Indeed, the fiscal court accepts that this submission is “true”. Nevertheless, “considering general experience”, it has not ruled out the possibility that delivery per § 180 sentence 1 ZPO to the place of business’s letterbox was permitted and required. To this end, the fiscal court has not treated the alleged fact as true, but effectively considered the converse to already have been proven.
Likewise, therein lies an unwarranted pre-emption of the evidence offered by the appellant’s side for its presentation of the facts of the matter. The tax and revenue service must investigate the facts from the agency (§ 76 para. 1 FGO). It is not bound in this matter to the affected parties’ submissions and requests to present evidence. It may however ordinarily waive a hearing of the deponents named by the parties only if it assumes the circumstances to be testified by the deponents to be wholly correct to the benefit of the affected party. Therefore, a truthful allegation would lift the need for the collection of evidence only if the court genuinely treated the alleged facts as true and did not act in a contradictory fashion. It also cannot be ruled out that the fiscal court would arrive at a different conclusion after questioning the witnesses.
III. AUTHOR’S COMMENT:
The Federal Fiscal Court has considered the strict requirements for the substantiated presentation of a different course of action as stated in the delivery certificate to be fulfilled.

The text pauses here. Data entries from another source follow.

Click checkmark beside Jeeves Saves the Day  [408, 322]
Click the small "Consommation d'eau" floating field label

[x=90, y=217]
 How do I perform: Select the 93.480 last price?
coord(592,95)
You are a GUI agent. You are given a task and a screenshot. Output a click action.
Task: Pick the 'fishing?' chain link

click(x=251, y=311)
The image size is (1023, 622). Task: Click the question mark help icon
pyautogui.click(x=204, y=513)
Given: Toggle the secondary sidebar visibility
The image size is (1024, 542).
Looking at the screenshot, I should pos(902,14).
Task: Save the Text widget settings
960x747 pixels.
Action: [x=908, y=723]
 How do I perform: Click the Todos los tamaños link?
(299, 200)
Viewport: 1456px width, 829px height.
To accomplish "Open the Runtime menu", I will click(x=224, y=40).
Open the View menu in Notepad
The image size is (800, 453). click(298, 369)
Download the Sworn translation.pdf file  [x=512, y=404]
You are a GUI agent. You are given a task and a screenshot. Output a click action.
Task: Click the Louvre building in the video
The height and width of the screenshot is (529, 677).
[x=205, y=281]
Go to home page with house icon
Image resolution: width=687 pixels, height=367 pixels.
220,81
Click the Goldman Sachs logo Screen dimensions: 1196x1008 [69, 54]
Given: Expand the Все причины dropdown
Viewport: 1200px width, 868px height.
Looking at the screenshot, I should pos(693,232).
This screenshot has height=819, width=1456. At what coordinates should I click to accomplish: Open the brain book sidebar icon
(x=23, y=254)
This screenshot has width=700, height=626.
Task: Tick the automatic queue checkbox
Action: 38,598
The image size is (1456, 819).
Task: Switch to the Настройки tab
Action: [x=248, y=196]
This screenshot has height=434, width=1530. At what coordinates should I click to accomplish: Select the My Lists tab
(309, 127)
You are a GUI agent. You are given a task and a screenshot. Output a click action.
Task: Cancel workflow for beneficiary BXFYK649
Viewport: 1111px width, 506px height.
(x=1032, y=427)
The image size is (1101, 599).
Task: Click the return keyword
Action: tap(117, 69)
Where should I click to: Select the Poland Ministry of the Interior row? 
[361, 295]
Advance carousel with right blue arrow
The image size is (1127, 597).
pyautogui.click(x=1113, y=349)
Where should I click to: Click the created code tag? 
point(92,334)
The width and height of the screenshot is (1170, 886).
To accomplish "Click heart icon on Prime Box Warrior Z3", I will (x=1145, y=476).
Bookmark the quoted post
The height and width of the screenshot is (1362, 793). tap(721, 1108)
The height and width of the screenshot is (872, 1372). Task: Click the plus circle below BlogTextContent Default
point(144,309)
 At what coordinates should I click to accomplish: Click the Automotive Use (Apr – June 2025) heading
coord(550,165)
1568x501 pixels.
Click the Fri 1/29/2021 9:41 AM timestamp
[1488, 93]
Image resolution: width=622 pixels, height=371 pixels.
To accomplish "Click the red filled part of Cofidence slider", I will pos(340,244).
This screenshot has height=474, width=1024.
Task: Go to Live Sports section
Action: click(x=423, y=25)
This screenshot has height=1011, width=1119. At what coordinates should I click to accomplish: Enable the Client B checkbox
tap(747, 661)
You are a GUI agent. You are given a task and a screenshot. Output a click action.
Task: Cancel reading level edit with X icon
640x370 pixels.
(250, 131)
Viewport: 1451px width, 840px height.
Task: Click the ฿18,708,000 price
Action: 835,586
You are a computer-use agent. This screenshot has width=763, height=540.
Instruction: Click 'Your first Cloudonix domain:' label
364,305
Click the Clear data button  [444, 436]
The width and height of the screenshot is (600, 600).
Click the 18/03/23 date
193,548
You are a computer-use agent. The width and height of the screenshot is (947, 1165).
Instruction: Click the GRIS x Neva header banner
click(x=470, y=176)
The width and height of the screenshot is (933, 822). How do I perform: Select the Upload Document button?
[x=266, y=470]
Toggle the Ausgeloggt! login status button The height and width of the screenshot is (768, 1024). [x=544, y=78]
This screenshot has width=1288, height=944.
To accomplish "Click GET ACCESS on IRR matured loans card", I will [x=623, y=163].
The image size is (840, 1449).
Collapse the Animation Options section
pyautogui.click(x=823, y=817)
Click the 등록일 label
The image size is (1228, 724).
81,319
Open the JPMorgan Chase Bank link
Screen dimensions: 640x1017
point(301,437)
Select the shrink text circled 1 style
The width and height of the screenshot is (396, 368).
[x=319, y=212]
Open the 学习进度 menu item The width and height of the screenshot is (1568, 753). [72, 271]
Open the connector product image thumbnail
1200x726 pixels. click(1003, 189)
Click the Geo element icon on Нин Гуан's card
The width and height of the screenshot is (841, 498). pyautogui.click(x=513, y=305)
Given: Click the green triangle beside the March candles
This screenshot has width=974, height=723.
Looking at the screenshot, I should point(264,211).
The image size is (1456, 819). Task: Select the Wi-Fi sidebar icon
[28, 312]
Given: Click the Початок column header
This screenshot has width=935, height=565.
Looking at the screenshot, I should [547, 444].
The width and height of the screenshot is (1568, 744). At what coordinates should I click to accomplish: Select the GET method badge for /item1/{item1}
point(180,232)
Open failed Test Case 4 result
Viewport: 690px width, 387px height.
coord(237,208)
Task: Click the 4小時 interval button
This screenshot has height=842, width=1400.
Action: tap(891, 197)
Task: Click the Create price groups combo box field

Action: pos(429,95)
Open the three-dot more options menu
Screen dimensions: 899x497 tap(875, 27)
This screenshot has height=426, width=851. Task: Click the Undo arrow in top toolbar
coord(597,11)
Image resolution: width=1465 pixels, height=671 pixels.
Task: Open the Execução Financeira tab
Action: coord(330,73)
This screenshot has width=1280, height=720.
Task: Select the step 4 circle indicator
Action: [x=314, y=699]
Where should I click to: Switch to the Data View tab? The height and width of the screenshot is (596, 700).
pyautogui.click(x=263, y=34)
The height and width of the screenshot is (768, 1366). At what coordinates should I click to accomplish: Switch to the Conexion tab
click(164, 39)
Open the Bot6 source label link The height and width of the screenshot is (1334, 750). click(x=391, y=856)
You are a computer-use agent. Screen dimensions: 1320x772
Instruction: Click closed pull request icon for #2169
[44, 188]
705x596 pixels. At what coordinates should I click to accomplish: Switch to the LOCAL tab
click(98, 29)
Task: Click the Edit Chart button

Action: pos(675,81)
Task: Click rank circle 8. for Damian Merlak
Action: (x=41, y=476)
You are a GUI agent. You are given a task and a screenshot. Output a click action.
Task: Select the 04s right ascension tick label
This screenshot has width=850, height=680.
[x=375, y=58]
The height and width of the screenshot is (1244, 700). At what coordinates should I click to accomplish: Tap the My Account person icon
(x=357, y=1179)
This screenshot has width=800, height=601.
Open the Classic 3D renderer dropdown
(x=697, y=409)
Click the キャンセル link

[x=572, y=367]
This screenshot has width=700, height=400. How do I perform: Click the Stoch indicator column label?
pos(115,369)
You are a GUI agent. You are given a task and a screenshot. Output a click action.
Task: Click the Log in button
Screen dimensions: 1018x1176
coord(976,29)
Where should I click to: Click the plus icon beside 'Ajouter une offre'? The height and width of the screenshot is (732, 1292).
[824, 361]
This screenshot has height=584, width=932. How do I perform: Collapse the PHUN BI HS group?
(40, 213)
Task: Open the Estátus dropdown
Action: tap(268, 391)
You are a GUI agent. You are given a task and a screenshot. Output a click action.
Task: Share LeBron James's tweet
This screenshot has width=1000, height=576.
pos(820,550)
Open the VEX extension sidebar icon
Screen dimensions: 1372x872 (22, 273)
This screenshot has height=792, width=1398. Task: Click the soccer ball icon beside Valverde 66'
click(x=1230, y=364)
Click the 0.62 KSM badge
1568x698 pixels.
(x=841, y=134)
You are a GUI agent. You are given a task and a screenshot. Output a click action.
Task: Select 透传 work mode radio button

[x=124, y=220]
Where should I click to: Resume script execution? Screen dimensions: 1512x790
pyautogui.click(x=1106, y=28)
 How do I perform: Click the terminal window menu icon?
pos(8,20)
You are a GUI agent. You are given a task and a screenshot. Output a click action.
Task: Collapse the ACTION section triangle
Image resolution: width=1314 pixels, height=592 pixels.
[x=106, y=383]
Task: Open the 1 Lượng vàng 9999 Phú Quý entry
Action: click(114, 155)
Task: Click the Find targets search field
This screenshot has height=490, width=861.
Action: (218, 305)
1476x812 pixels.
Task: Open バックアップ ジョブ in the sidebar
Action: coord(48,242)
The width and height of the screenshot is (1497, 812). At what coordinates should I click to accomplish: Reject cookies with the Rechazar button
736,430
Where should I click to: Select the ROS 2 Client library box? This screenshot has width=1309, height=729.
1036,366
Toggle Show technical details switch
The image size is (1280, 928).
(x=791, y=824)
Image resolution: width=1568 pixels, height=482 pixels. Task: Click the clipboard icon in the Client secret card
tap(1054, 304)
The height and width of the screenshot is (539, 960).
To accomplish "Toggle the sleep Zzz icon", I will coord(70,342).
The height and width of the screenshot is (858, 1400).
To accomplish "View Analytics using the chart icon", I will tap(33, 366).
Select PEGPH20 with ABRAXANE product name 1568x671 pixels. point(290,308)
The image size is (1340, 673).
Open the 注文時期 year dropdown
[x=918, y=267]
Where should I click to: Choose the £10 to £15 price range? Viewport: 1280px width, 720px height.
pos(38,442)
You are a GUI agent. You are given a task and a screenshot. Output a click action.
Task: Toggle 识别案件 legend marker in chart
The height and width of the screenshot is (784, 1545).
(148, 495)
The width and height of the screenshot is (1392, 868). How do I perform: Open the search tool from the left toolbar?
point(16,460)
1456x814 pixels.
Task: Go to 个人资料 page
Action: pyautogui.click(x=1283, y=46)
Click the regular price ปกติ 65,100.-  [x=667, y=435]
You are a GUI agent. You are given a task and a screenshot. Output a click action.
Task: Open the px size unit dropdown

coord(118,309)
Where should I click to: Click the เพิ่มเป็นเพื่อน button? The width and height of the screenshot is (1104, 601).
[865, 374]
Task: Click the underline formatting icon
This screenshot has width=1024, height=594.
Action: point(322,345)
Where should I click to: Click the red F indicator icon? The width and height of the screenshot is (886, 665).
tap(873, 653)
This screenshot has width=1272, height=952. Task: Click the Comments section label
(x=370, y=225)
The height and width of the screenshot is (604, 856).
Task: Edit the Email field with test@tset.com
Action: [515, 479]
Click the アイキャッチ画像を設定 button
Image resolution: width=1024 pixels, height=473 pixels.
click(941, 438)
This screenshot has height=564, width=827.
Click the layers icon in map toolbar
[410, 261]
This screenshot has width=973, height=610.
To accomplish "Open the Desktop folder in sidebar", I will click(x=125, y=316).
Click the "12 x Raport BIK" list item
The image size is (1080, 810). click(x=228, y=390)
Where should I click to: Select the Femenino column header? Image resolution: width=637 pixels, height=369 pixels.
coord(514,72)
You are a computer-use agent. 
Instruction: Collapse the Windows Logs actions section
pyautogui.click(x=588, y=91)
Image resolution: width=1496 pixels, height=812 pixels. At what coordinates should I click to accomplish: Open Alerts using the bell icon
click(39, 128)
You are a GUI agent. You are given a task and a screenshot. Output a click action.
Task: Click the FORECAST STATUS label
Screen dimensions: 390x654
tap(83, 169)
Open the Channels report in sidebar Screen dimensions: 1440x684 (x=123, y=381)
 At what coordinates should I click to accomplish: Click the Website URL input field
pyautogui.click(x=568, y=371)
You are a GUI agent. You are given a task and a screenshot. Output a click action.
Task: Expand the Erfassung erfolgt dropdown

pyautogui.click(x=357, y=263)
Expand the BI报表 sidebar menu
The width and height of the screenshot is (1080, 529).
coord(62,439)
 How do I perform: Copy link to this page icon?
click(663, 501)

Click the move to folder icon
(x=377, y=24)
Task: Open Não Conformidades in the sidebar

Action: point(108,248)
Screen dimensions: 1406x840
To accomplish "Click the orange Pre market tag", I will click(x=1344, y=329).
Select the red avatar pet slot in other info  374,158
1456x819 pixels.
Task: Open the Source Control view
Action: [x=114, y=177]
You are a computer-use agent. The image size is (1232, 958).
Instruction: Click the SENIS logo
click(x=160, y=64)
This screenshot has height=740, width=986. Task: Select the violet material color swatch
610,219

In this respect, the firm’s precise opening hours on the contested delivery day, as well as the presence of the lawyers’ employees, as well as the company-wide process procedures for inbound processing and deadline control, were carried out and proved for each individual fact. Corresponding documentation and control mechanisms are just as important as the dispute. The architectural design of the office was likewise to be substantiated with floor plans and photos. This was also motivated by the location of the office in an office complex with a number of parties and a common letterbox system on the ground floor. That delivery by Deutsche Post, particularly in the pre-Christmas period relevant to the dispute, is substantially defective was demonstrated by the presentation of original reporting by NDR Television from 3 December 2014.
To conclude, the key fact is that the widespread practice of postal workers to deliver letters regarding post-delivery certificates into some letterbox, without first having undertaken to personally deliver them to a consistently occupied office, provokes legal disputes such as the present one. It would be welcome if the revenue authorities were to account for this state of affairs within the scope of their due exercise of discretion and if they were to remedy taxpayers’ desire for legal protection in a way which avoided litigation.